Exercise task:
Copy out all of the data below, keeping every line including the requests, and add -9 to each number in the answer coordinates.

— START OF Records —

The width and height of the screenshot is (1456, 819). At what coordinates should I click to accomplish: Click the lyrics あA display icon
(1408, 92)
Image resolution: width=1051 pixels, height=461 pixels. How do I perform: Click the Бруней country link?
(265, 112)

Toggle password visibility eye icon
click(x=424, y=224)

— END OF Records —

Full solution:
The width and height of the screenshot is (1456, 819). At what coordinates should I click to accomplish: Click the lyrics あA display icon
(1399, 83)
Image resolution: width=1051 pixels, height=461 pixels. How do I perform: Click the Бруней country link?
(256, 103)

Toggle password visibility eye icon
click(x=415, y=215)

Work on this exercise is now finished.